The fields to import and their AS types: 

In [2]:
def get_AS_type(field):
    str_types = [bool, int, float, str]
    if isinstance(field, list):
        return "Collection(Edm.String)"
    if any([isinstance(field, i) for i in str_types]):
        return "Edm.String"
    return False

fields_types = {key: get_AS_type(source_json[key]) for key in source_json.keys()}

fields_types

{'HotelId': 'Edm.String',
 'HotelName': 'Edm.String',
 'Description': 'Edm.String',
 'Description_fr': 'Edm.String',
 'Category': 'Edm.String',
 'Tags': 'Collection(Edm.String)',
 'ParkingIncluded': 'Edm.String',
 'LastRenovationDate': 'Edm.String',
 'Rating': 'Edm.String',
 'StreetAddress': 'Edm.String',
 'City': 'Edm.String',
 'StateProvince': 'Edm.String',
 'PostalCode': 'Edm.String',
 'Country': 'Edm.String'}

### Pick your key field:

In [3]:
key_field = 'HotelId'

## Generate your index schema

The index is generated based on '*.assets/template_index_schema.json*.' 
Essentially the following code adds the data fields to this file. 
(You already can find the final version the following code generates for comparison: '*.assets/sample_index_schema.json*.') 

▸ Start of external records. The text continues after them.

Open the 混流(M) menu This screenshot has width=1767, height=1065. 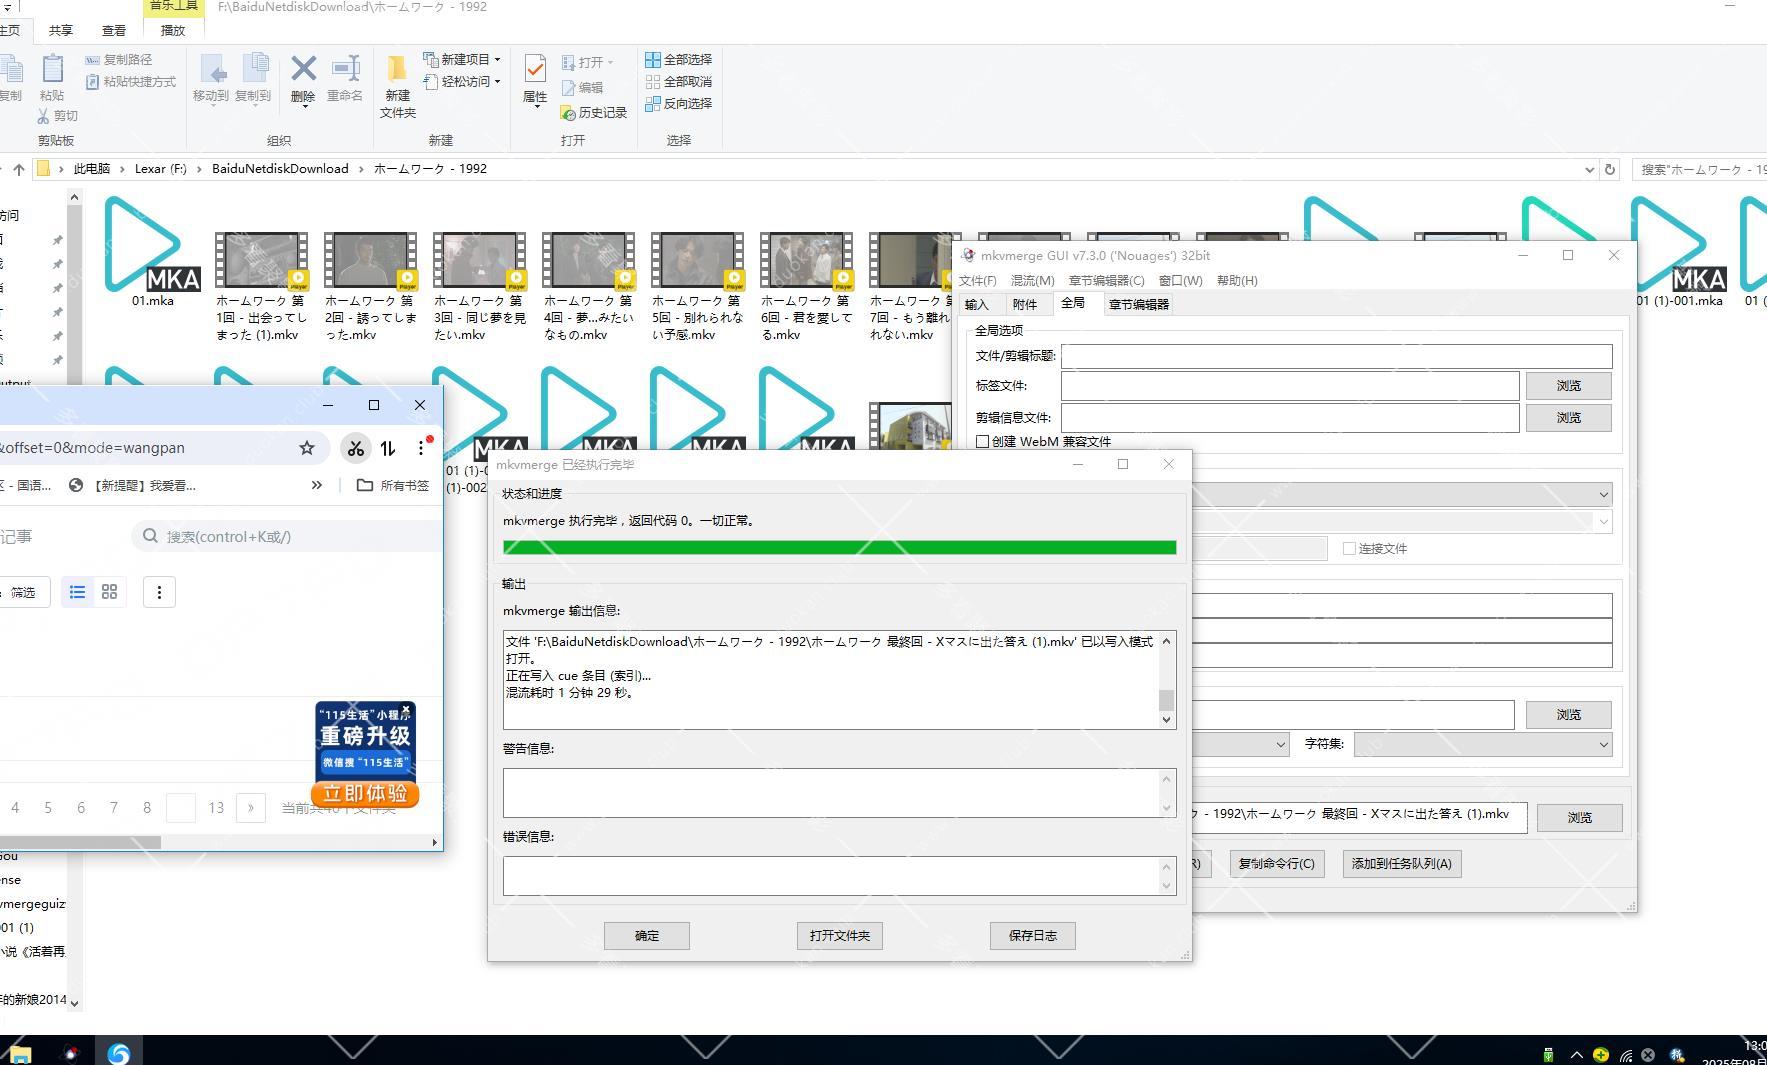pyautogui.click(x=1032, y=281)
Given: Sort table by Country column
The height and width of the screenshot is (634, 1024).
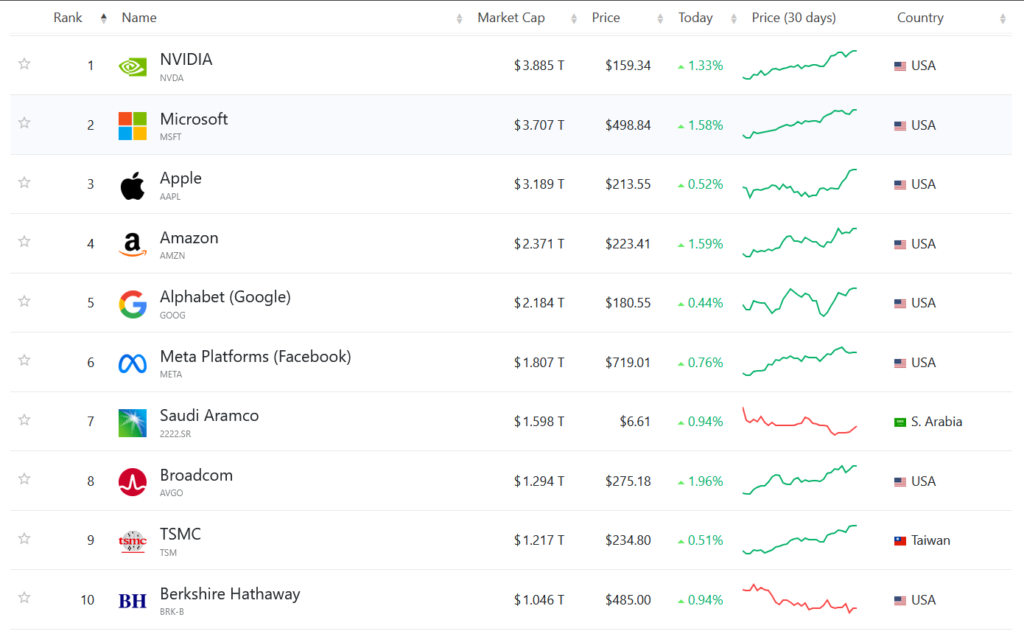Looking at the screenshot, I should pos(920,18).
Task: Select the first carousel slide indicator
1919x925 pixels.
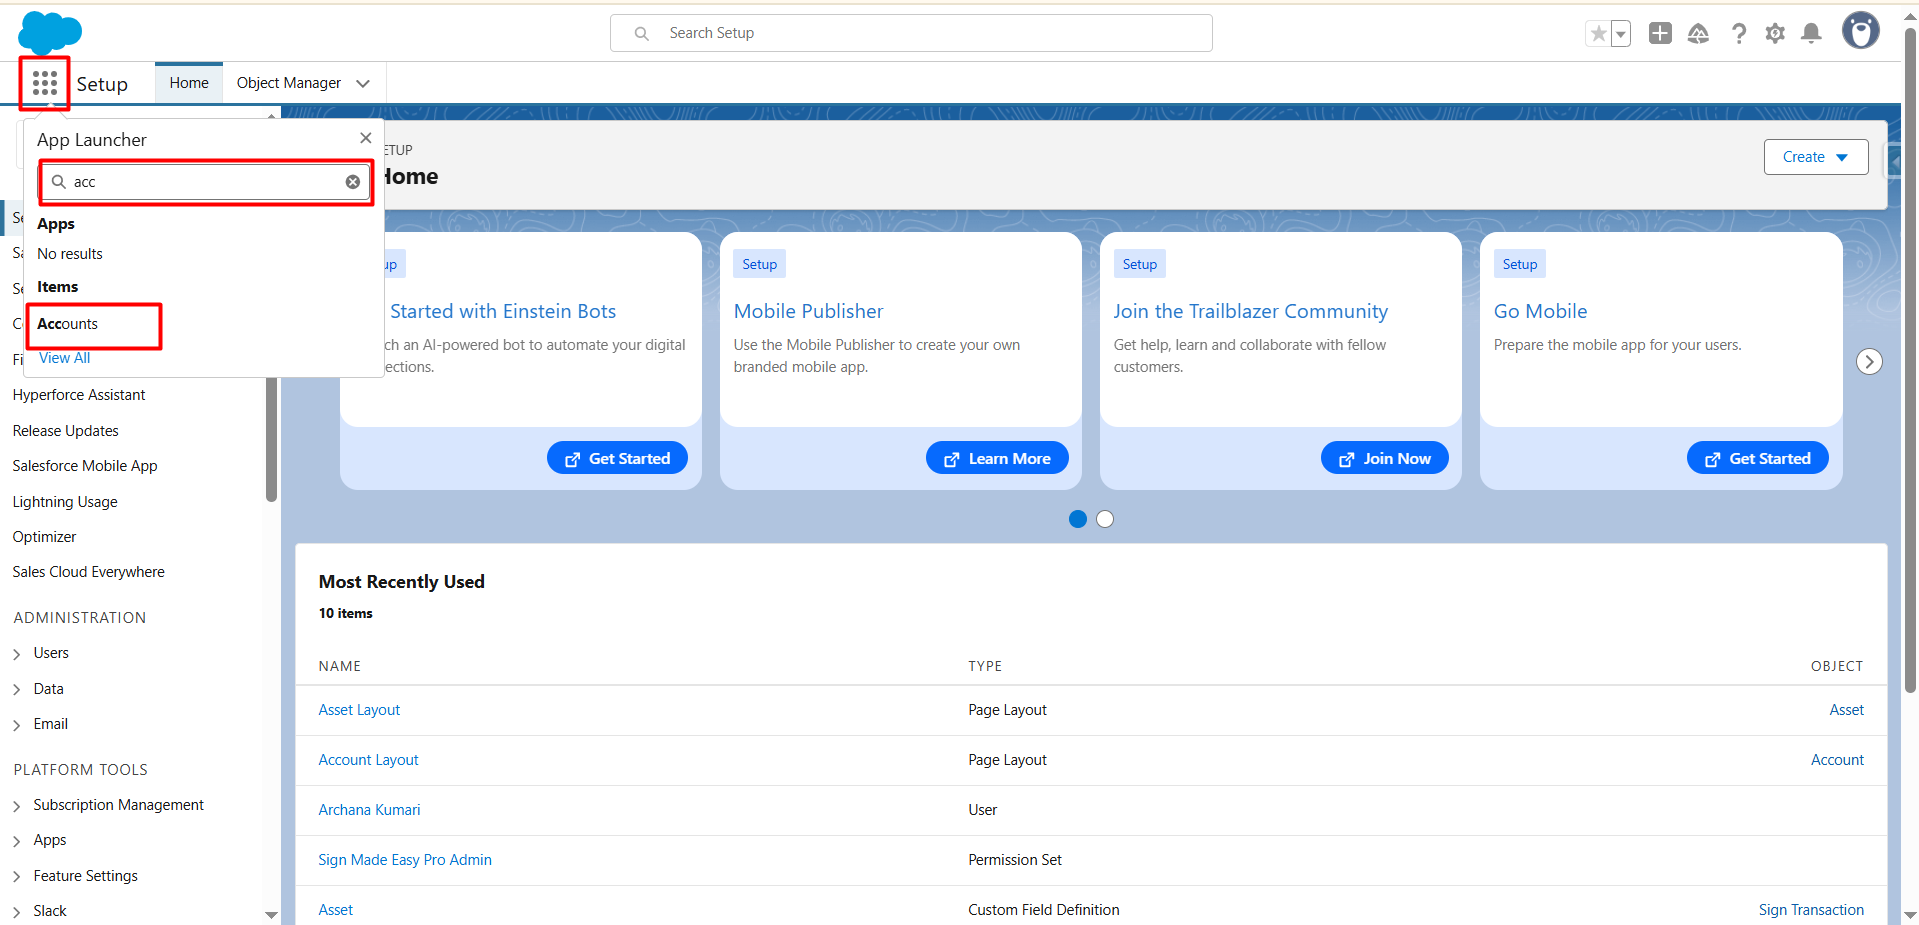Action: (1078, 519)
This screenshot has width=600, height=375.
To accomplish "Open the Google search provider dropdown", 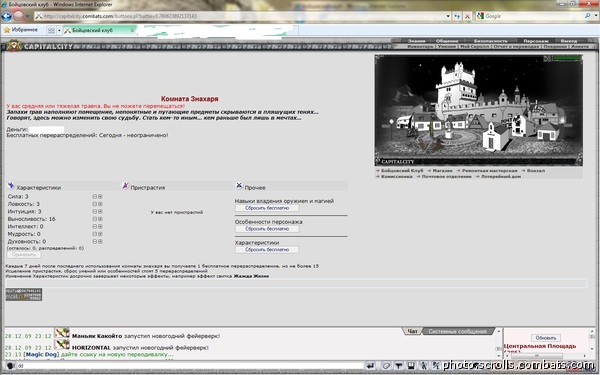I will point(595,16).
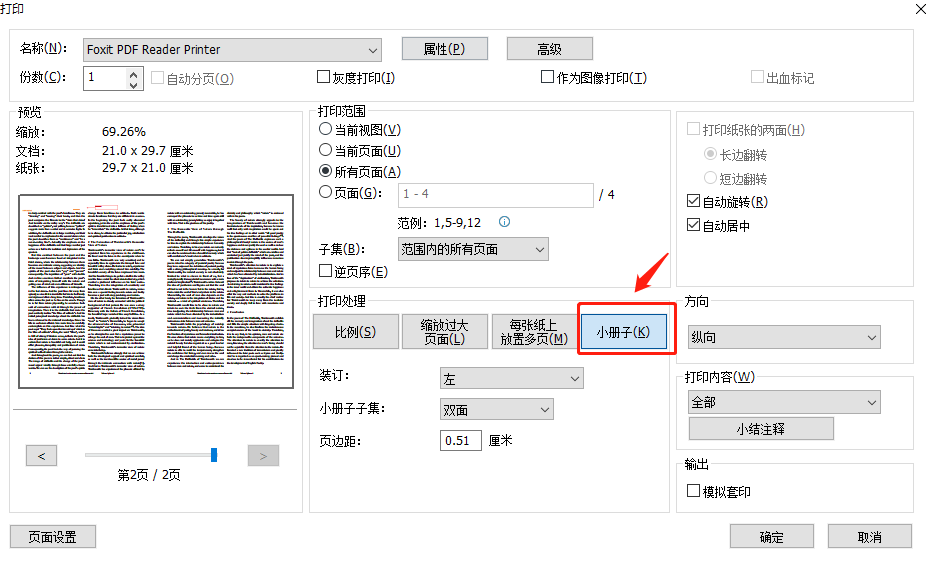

Once the index schema is created, you can modify its other parameters directly in the JSON file. (However, it is essential to consult reference materials before making any changes since not all combinations are allowed.)

Name your index and the JSON file with it: 

In [4]:
my_index_name = 'my-first-index'
my_index_schema_file = 'my_index_schema.json'

Now let's create the schema: 

In [5]:
def create_field(field_sample, field_name, field_type, key):
    """
        This function creates a field description field to be added to the index schema 
        
        Args:
         field_sample (dict): a field description template  
         field_name (str): a name of the added field
         field_type (str): the type of the added field
         key (bool): whether the field is the key field  
    """
    sample = dict(field_sample)
    sample['name'] = field_name
    sample['type'] = field_type
    sample['key'] = key
    if (not key):
        sample['searchable'] = True
    if 'Collection' in field_type:
        sample['sortable'] = False
    return sample 

#read the index schema template
with open('./assets/template_index_schema.json') as f:
    index_schema = json.loads(f.read()) 

#assign the new name
index_schema['name'] = my_index_name

#get the template for the field description
sample_field = index_schema['fields'][0]
index_schema['fields'] = []

#add the decriptions of the fields to the template and save the modified schema template 
try:
    index_schema['fields'] = [create_field(sample_field, key, fields_types[key], key == key_field) for key in fields_types.keys()]
    
    with open('./assets/' + my_index_schema_file, 'w') as f:
        json.dump(index_schema, f)
    
    print('Your index schema is successfully created!')
except Exception as ex:
    print(ex)

Your index schema is successfully created!


Now you should have your new index schema saved in *assets* folder.